Total RNA was isolated and purified from pelleted CD4 +T cells using the RNeasy Plus Mini Kit (QIAGEN, Hilden, Germany). Cells were homogenized by vortexing for 30 s. Subsequent gDNA digestion was performed using the DNA-free DNA Removal Kit (ThermoFisher Scientific, Waltham, MA). The maximal amount of RNA was reversely transcribed with the PrimeScript RT Reagent Kit (Perfect Real Time) (TAKARA, Kusatsu, Japan) using Oligo dT primers and random hexamers. cDNA was subjected to quantitative real time PCR using primer/probe sets for human IFNB1 and GAPDH (ThermoFisher Scientific, Waltham, MA) in singleplex reactions. Samples were analyzed in triplicates. Ct data were processed relative to the GAPDH control.

Flow-cytometric cytokine quantification

Request a detailed protocol

Three days post-infection, cell culture supernatants of infected CD4 +T cells were analyzed using the LEGENDplex Human Anti-Virus Response Panel, (BioLegend, San Diego, CA, Cat#740390) according to the manufacturer’s instructions. 5000 events were acquired per sample.

Membrane-based cytokine array

Request a detailed protocol

Three days post-infection, cleared cell culture supernatants were analyzed using the RayBio C-Series Human Cytokine Antibody Array C5 (RayBiotech, Norcross, GA, Cat#AAH-CYT-5–8). The assay was performed according to the manufacturer’s instructions with the exception that bound antibodies were labeled with IRDye 800CW labeled streptavidin (LI-COR Biosciences, Lincoln, NE, Cat#926–32230, dilution 1:1000) for detection via the Odyssey infrared imaging system (LI-COR Biosciences, Lincoln, NE). Spot intensities were quantified using LI-COR Image Studio Lite Version 3.1.

Quantification and statistical analyses

Request a detailed protocol

Cells from four donors were mock infected or infected with three different HIV-1 isolates, each either wt or one of three vpu mutants (Figure 1B), resulting in a total number of 52 samples subjected to RNA sequencing and subsequent statistical analysis (Supplementary file 1). The analysis of three different primary HIV-1 isolates in four healthy donors (two women, two men) allowed us to reliably determine the relative impact of donor, virus and vpu status on host gene expression.

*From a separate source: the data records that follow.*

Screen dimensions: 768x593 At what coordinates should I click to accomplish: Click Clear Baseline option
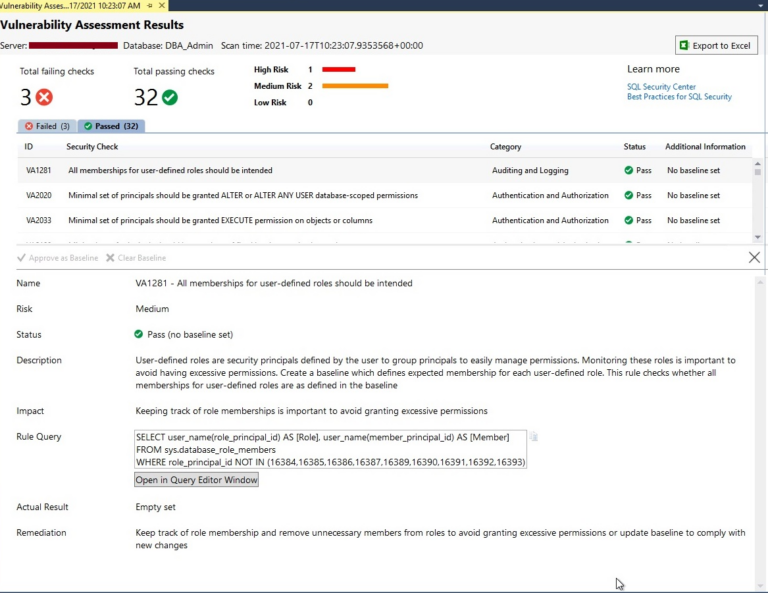click(x=136, y=258)
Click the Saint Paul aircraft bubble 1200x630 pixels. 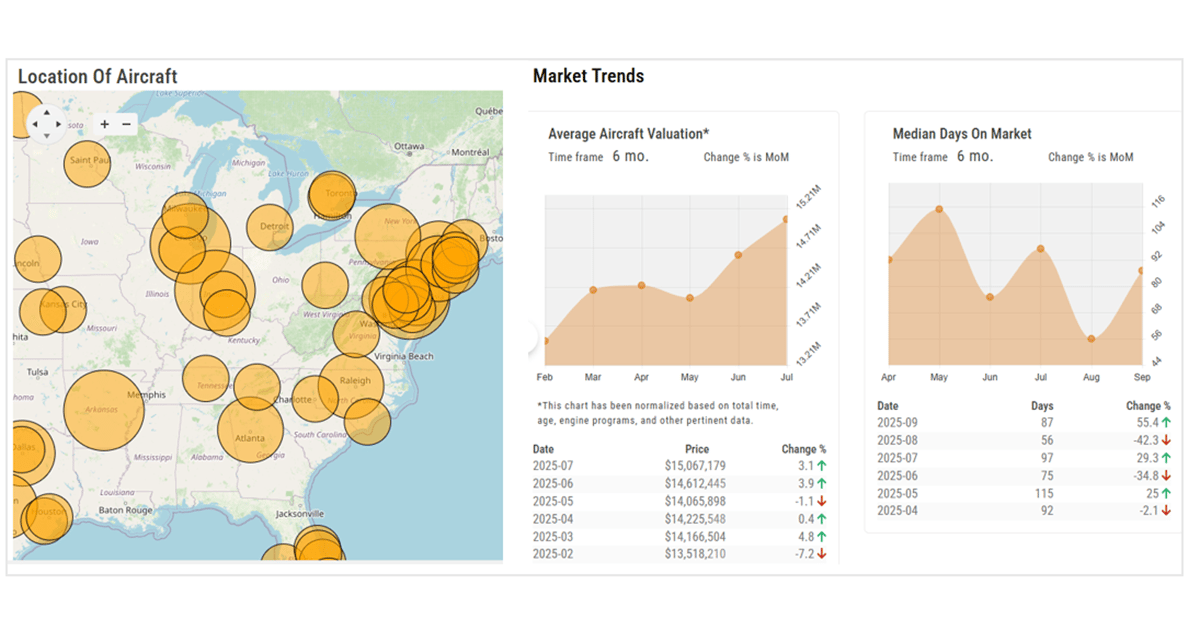tap(87, 164)
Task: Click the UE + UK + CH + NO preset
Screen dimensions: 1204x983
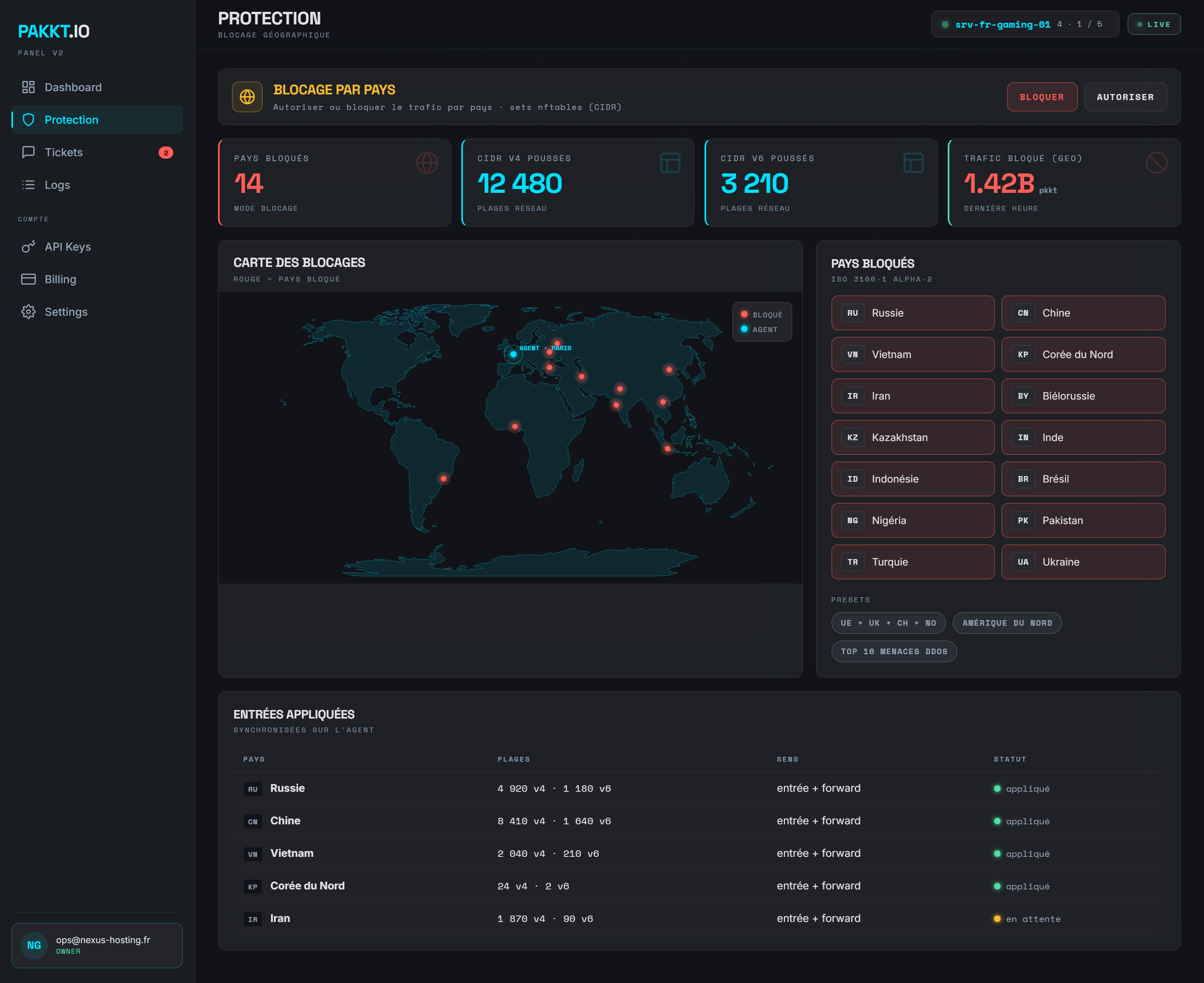Action: pos(888,623)
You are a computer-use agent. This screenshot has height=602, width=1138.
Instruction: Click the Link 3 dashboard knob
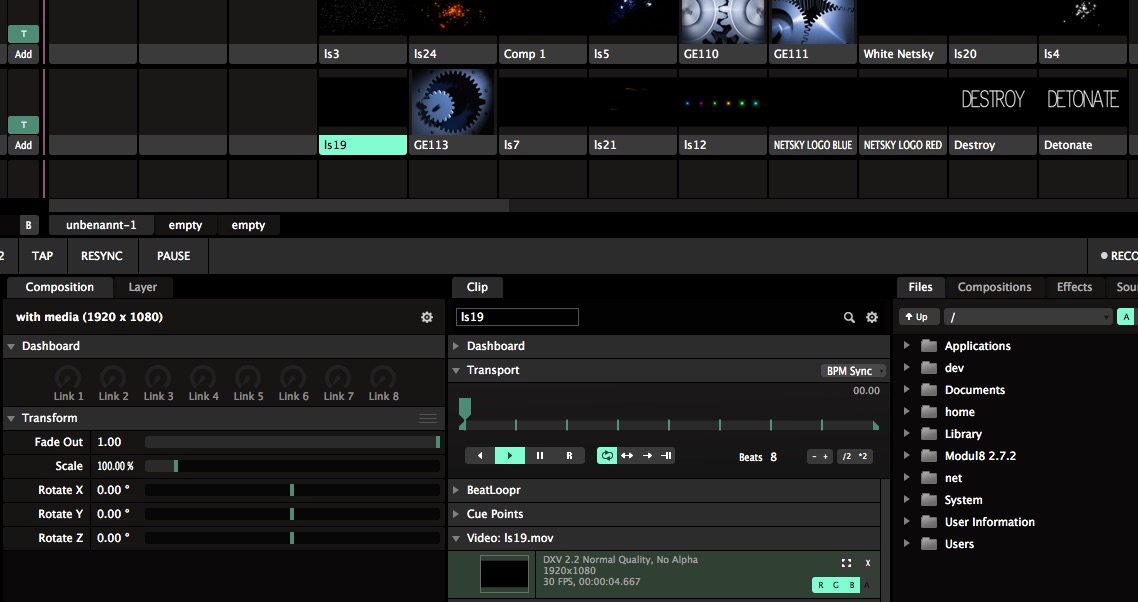pyautogui.click(x=158, y=378)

Kallisto (v0.43) was used to build an index using the GRCh38 Homo sapiens reference transcriptome, followed by pseudo-alignment of RNA-Seq reads and quantification of transcript abundances (Bray et al., 2016). All bioinformatic and statistical analyses were performed in R (v3.3.2). Transcript counts were associated with gene IDs for gene-level summarization. No outliers were detected based on principal component analysis and considering Cook’s distance (Figure 2B and Figure 2—figure supplement 1C). Differential expression analyses were performed using the DESeq2 package (v1.16.1) (Love et al., 2014), which is based on negative binomial generalized linear models. The GAGE package (v2.22.0) was used for all gene set and pathway analyses. It performs a two-sample t-test on log fold changes of gene expression levels and derives a global p-value using a meta-test on the negative log sum of p-values from all one-on-one comparisons (Luo et al., 2009). Statistical significance for all tests was defined as q < 0.1 after FDR correction. Phenotypic properties of the HIV-1 clones analyzed in this study (Figure 1C–E and Figure 1—figure supplements 1B and 2B) and their effects on cytokine production (Figure 4) are shown a mean values ± standard error of the man (SEM). In these experiments, statistical significance was tested using repeated measure (RM) one-way ANOVA with Greenhouse-Geisser correction and Dunnett’s multiple comparison test (Figures 1C, D, 4A and C) or ordinary one-way ANOVA and Dunnett’s multiple comparison test (Figure 1—figure supplements 1B and 2B).

Sequence analyses

Vpu amino acid sequences were aligned using MultAlin (Corpet, 1988) and the Vpu transmembrane domain was predicted using TMHMM Server v. 2.0 (Krogh et al., 2001).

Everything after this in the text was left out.